__AIM__
Put the rows from the line with "The height and width of the screenshot is (435, 661)." to the line with "Expand the Task Template category", both included, into a JSON list of strings with one string per line and no blank lines, leaving out the pictures.

__DATA__
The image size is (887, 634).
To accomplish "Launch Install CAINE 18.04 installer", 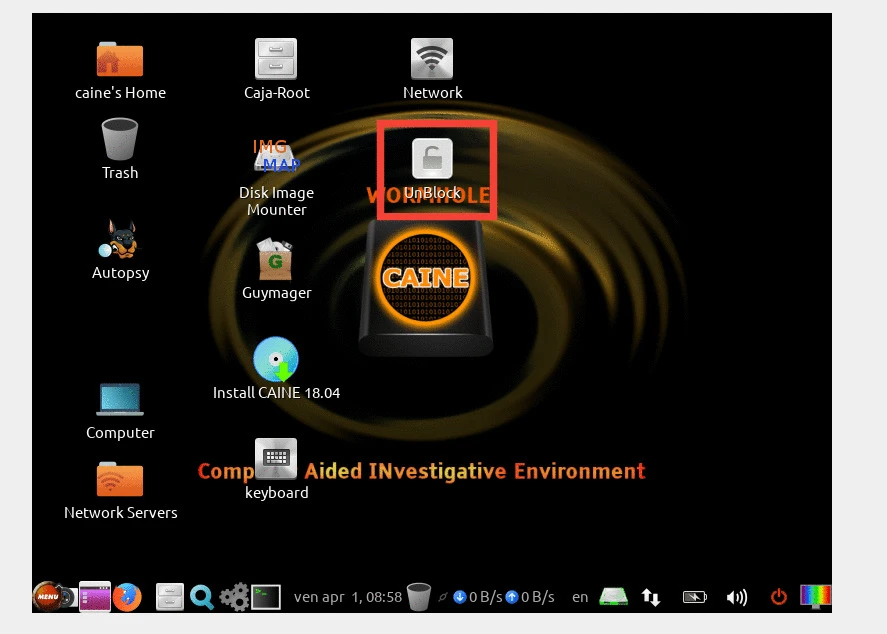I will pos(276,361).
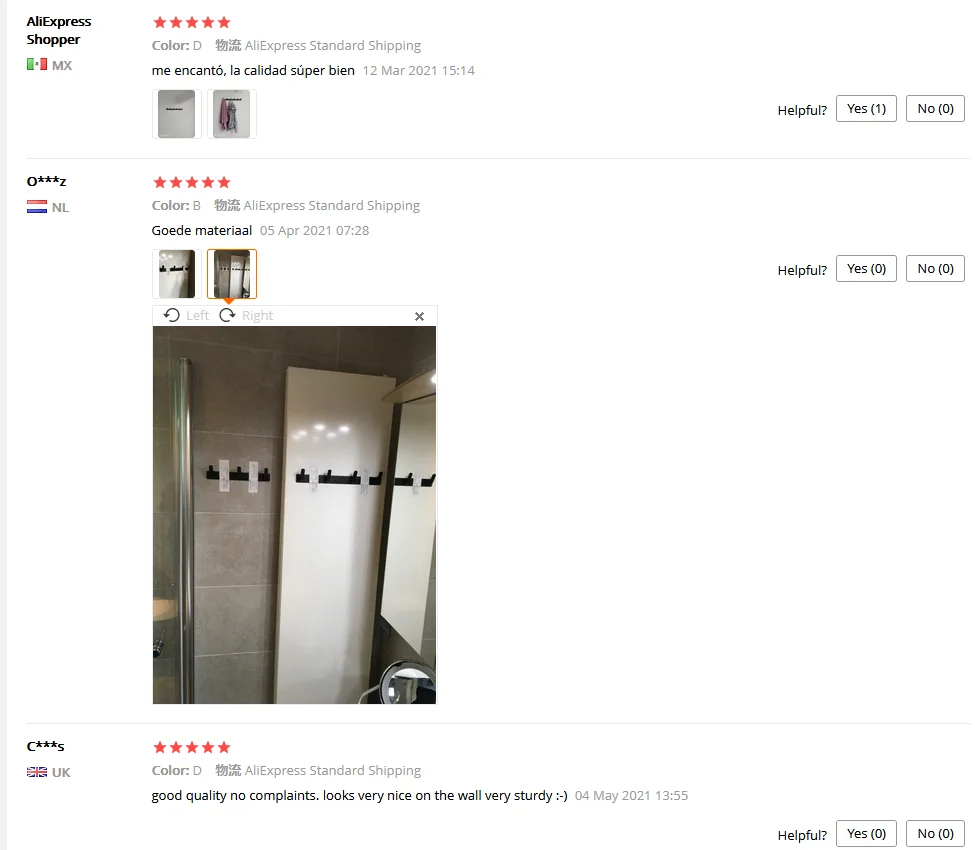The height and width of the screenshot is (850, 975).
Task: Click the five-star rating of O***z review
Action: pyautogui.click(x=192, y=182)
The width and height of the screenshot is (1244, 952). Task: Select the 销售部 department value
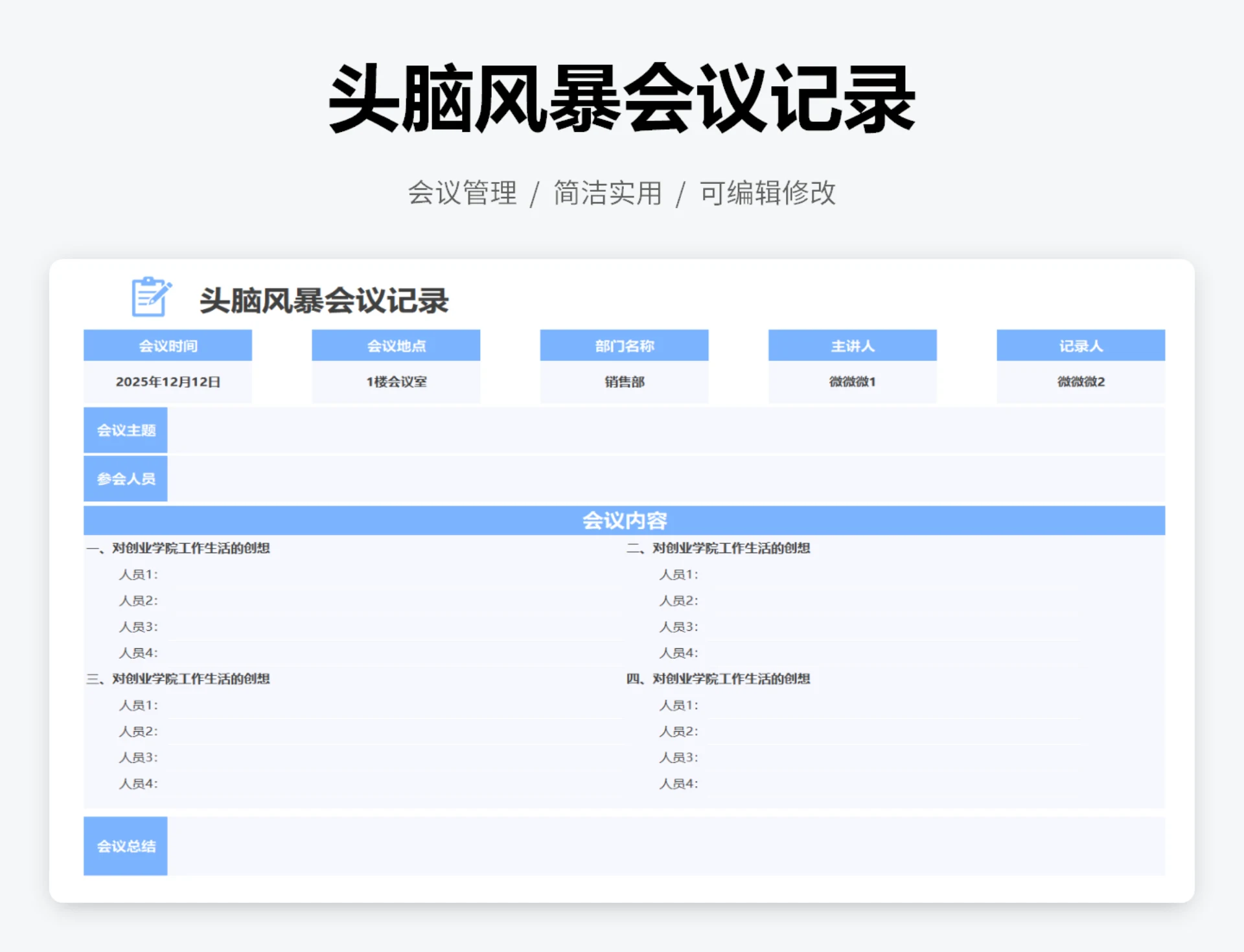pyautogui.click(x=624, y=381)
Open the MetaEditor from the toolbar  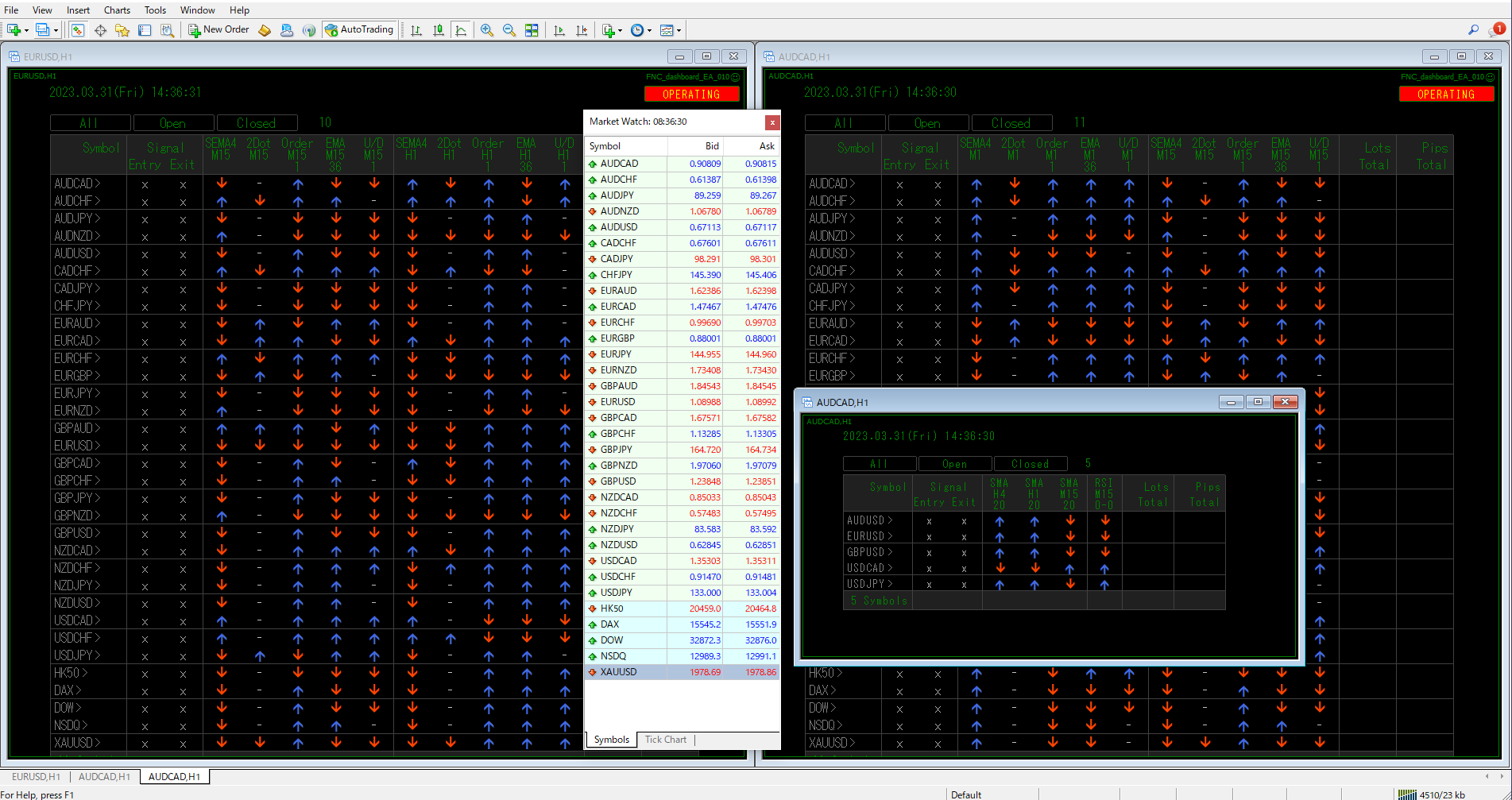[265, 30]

* * *

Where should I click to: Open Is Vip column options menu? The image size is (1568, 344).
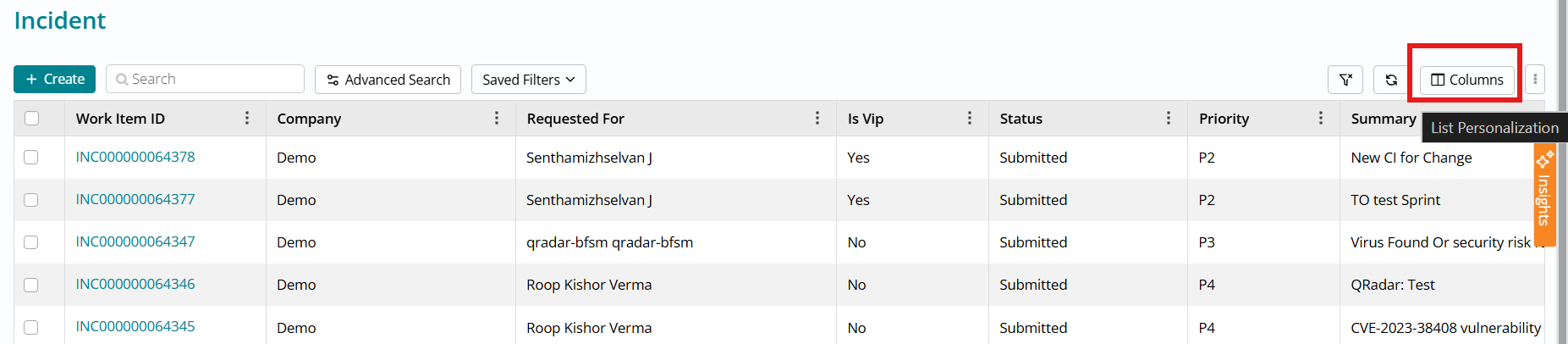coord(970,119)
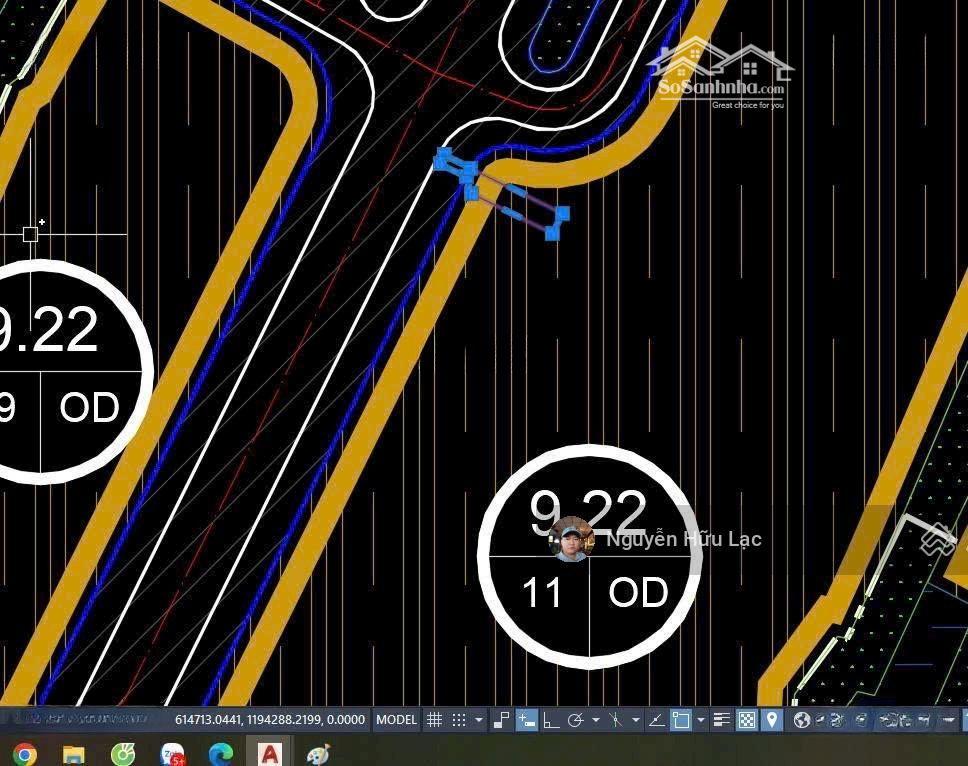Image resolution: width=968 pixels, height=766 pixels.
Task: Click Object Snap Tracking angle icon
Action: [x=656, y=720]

---

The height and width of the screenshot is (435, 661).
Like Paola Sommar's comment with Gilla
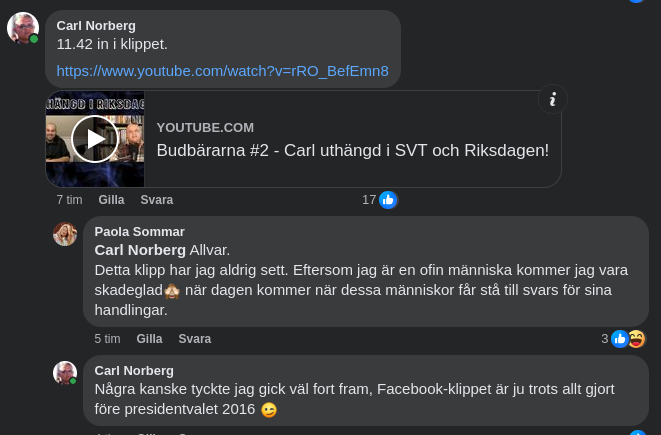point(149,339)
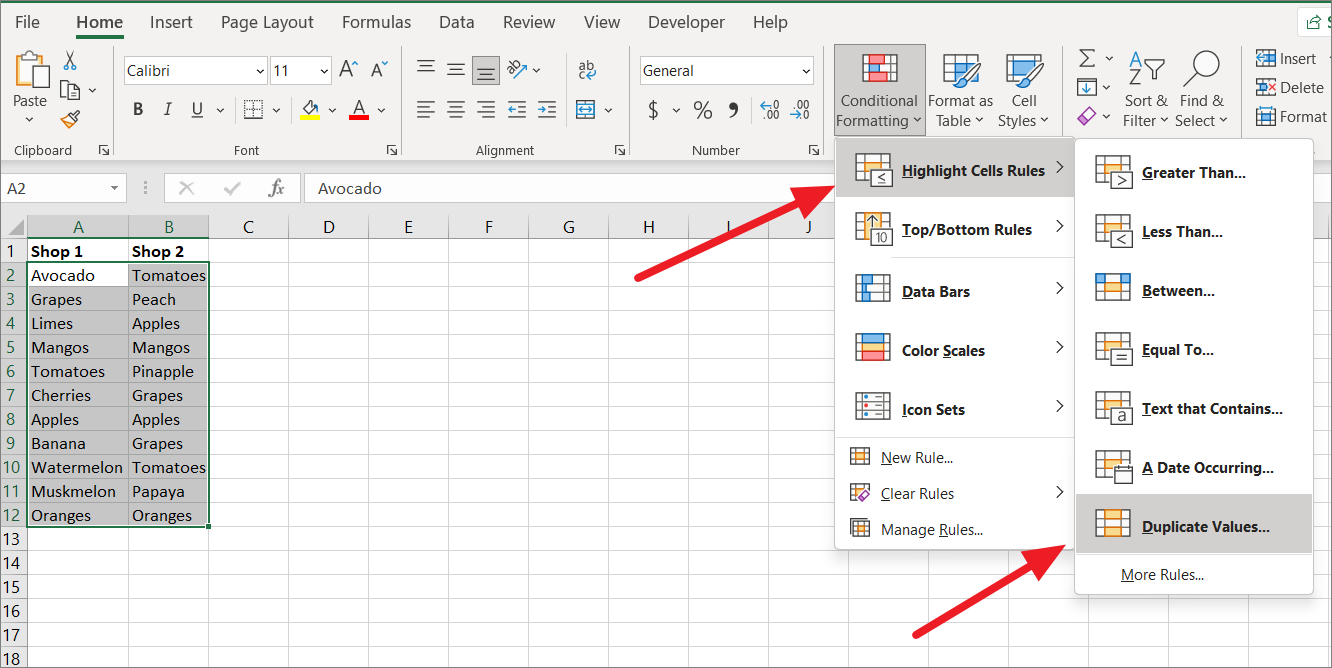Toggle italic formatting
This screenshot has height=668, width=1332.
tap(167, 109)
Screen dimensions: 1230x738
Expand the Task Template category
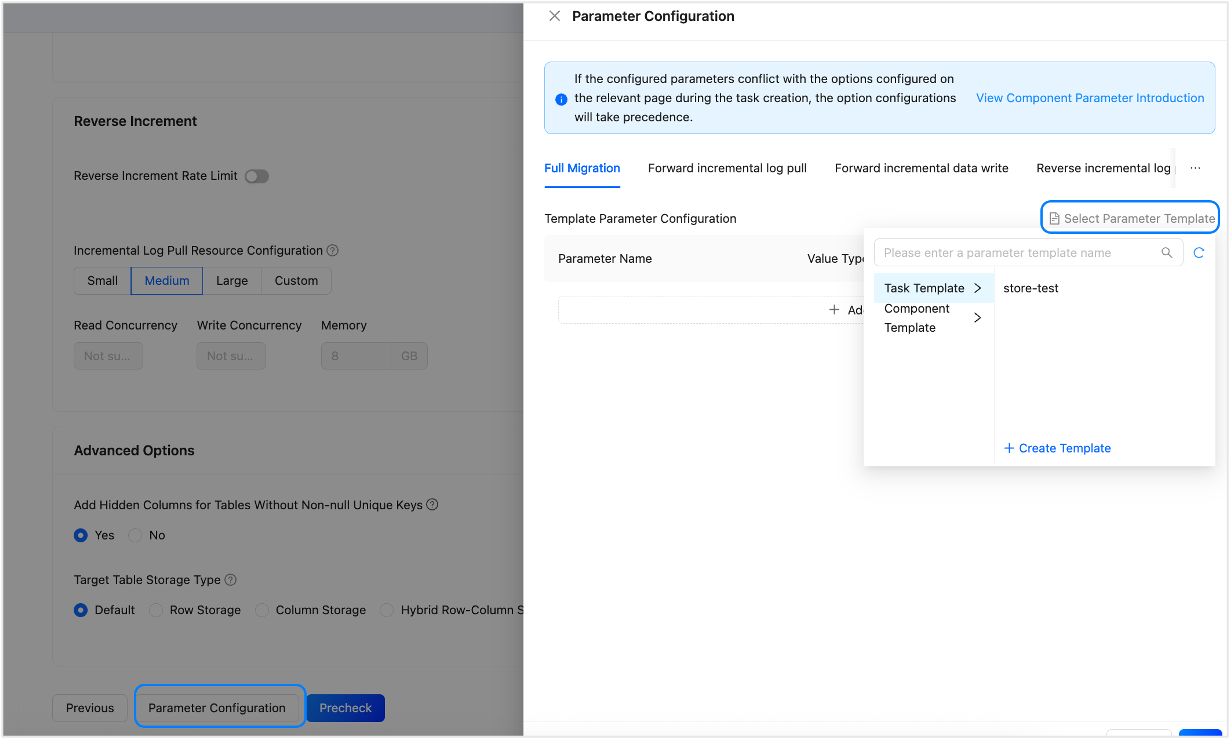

__SOLVED PROBLEM__
[
  "The height and width of the screenshot is (435, 661).",
  "Like Paola Sommar's comment with Gilla",
  "point(149,339)",
  "Toggle italic formatting",
  "This screenshot has height=668, width=1332.",
  "tap(167, 109)",
  "Screen dimensions: 1230x738",
  "Expand the Task Template category"
]